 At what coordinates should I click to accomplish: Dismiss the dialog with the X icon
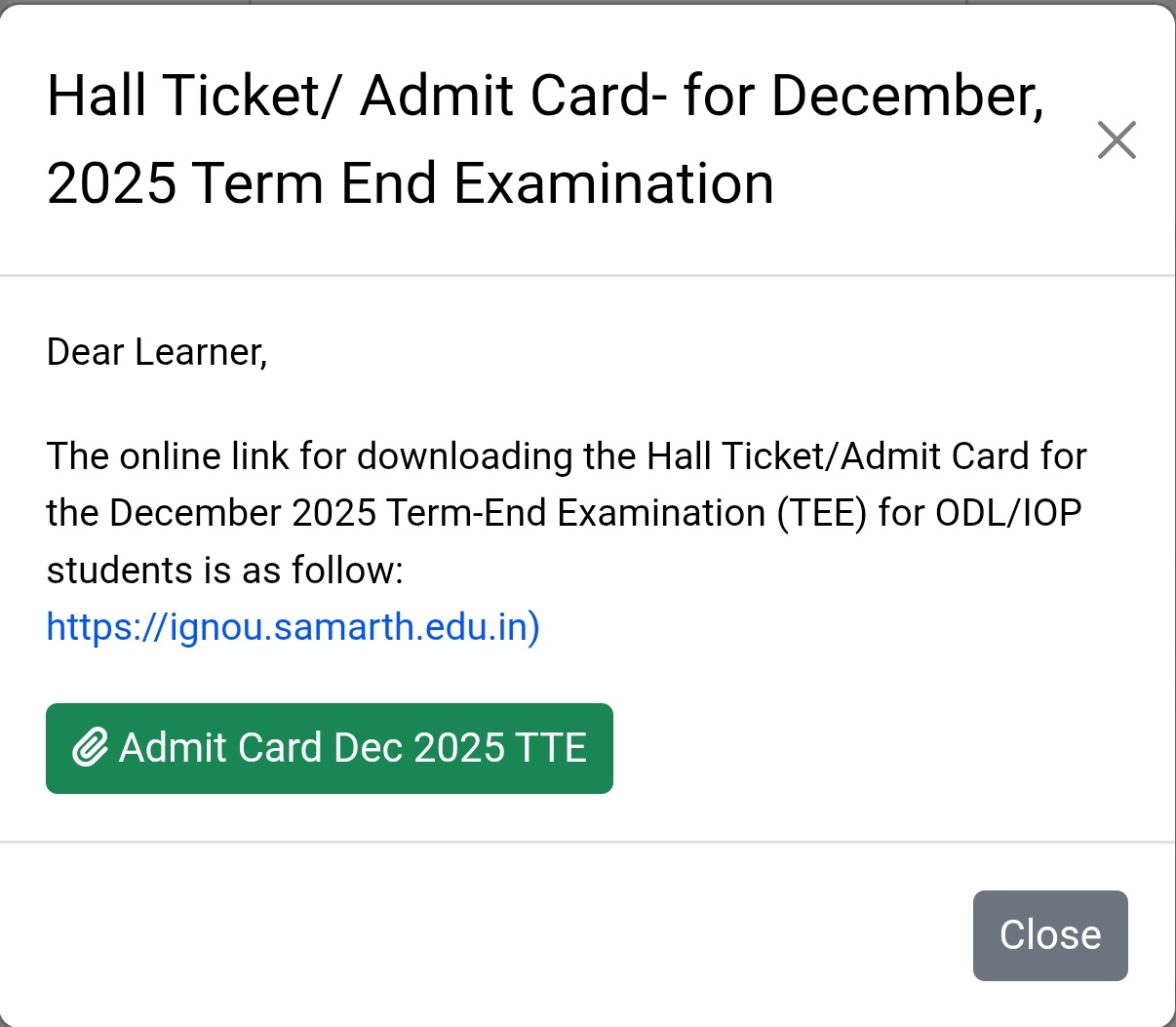[1117, 140]
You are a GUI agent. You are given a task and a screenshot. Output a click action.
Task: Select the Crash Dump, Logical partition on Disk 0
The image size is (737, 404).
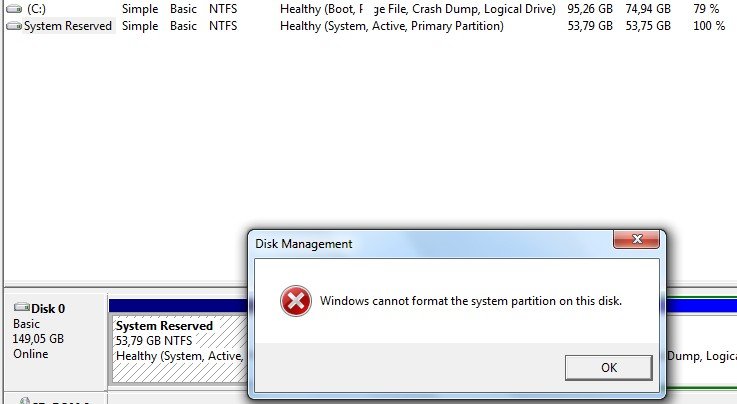click(702, 349)
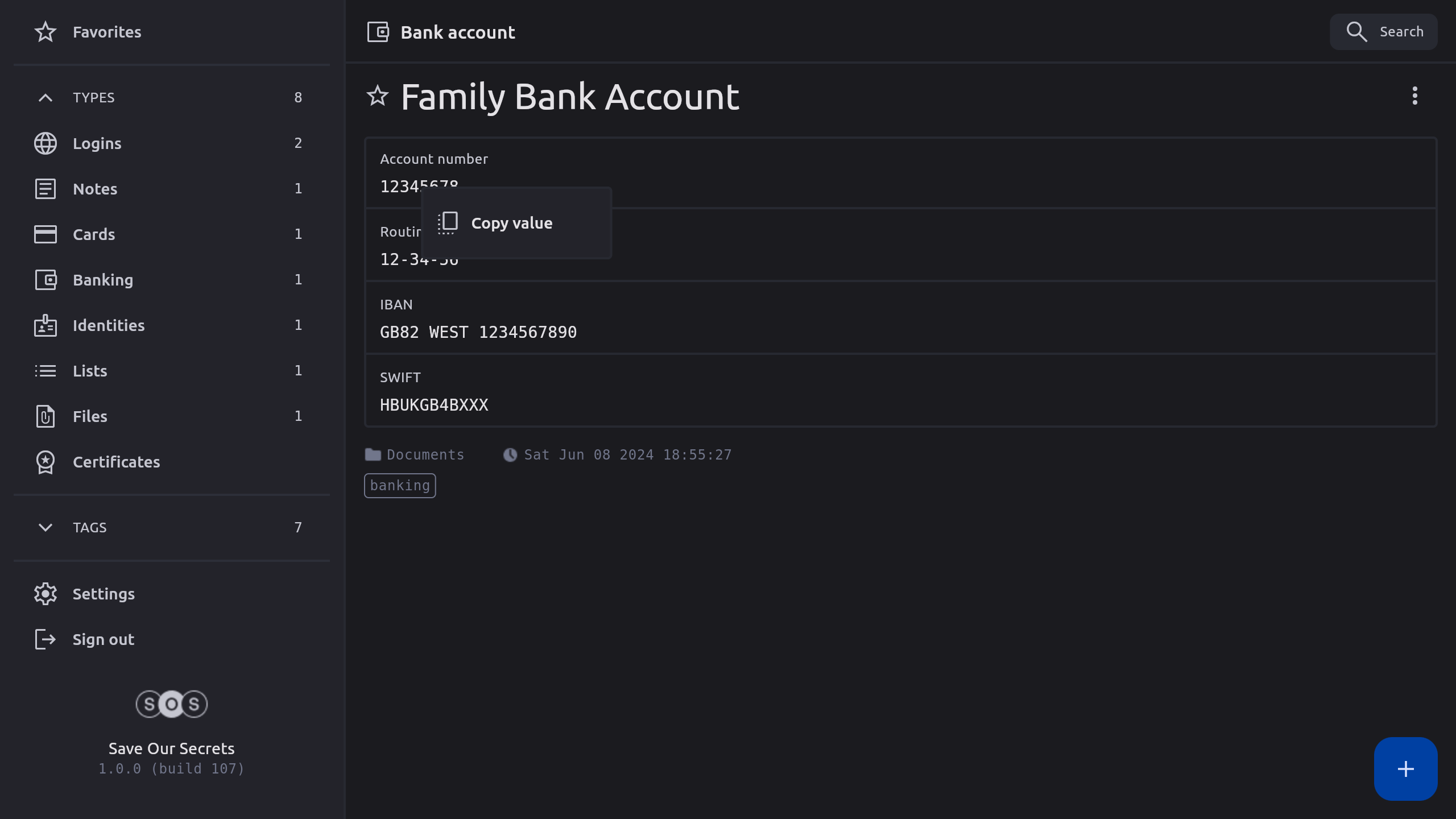The width and height of the screenshot is (1456, 819).
Task: Open Certificates via its ribbon icon
Action: pos(46,462)
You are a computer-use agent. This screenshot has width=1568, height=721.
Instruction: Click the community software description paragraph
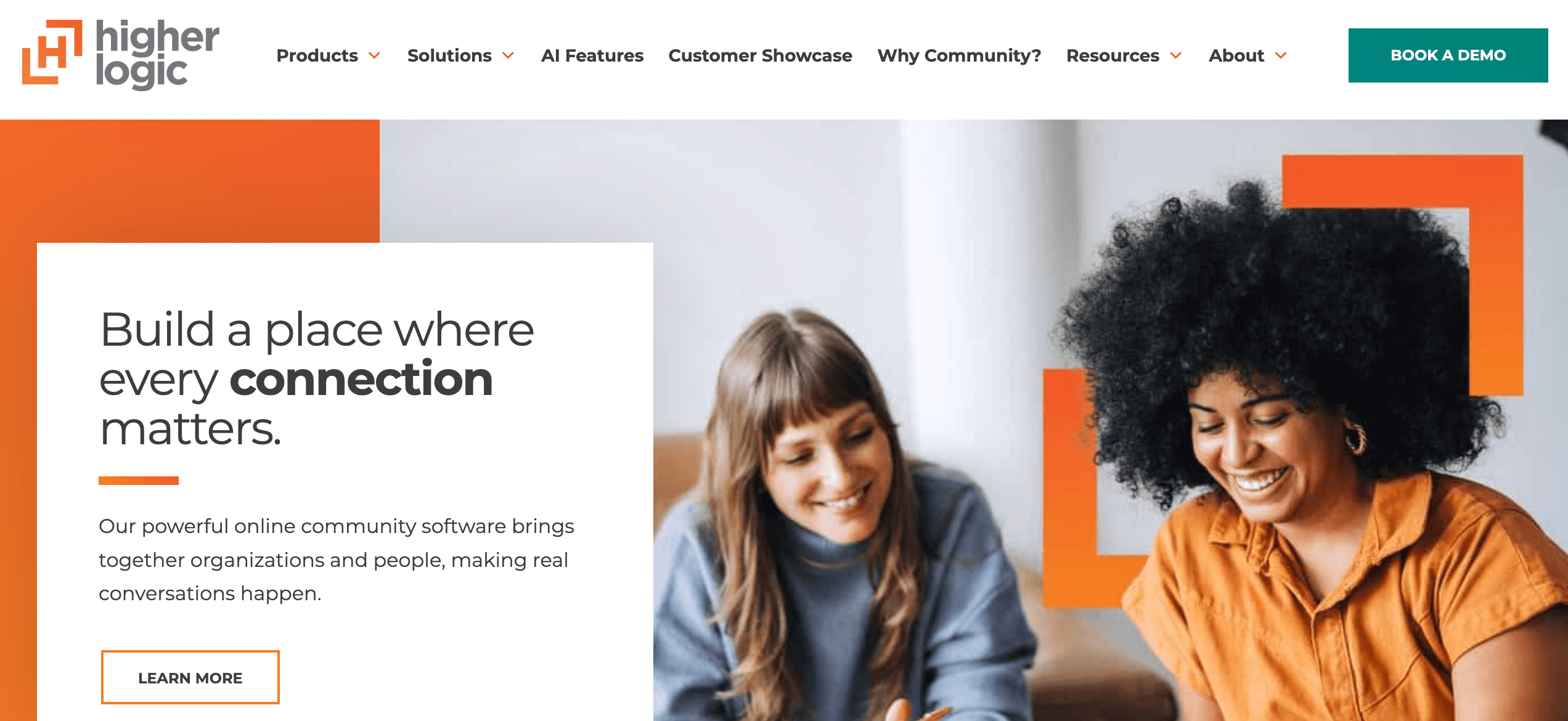(x=337, y=560)
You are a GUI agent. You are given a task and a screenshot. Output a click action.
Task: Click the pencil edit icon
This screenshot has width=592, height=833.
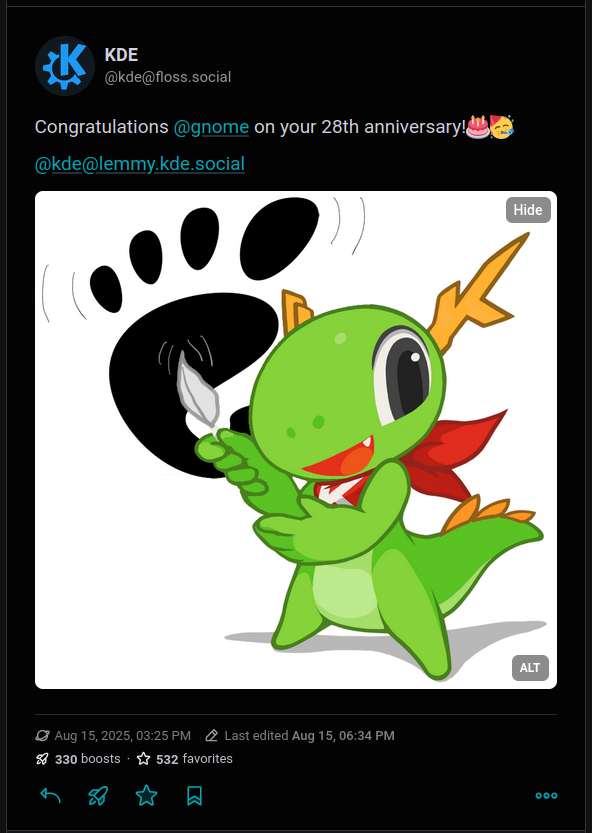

========

- [DESCRIPTION OF THE TASK]:
Starting at the beginning of the data and ending with the line that contains "[1117, 140]", including that line, write the lines out again with "dialog" swapped for "window" and nothing else changed. Leave the pictures out of your answer.

- [RESULT OF THIS EXERCISE]:
 At what coordinates should I click to accomplish: Dismiss the window with the X icon
[1117, 140]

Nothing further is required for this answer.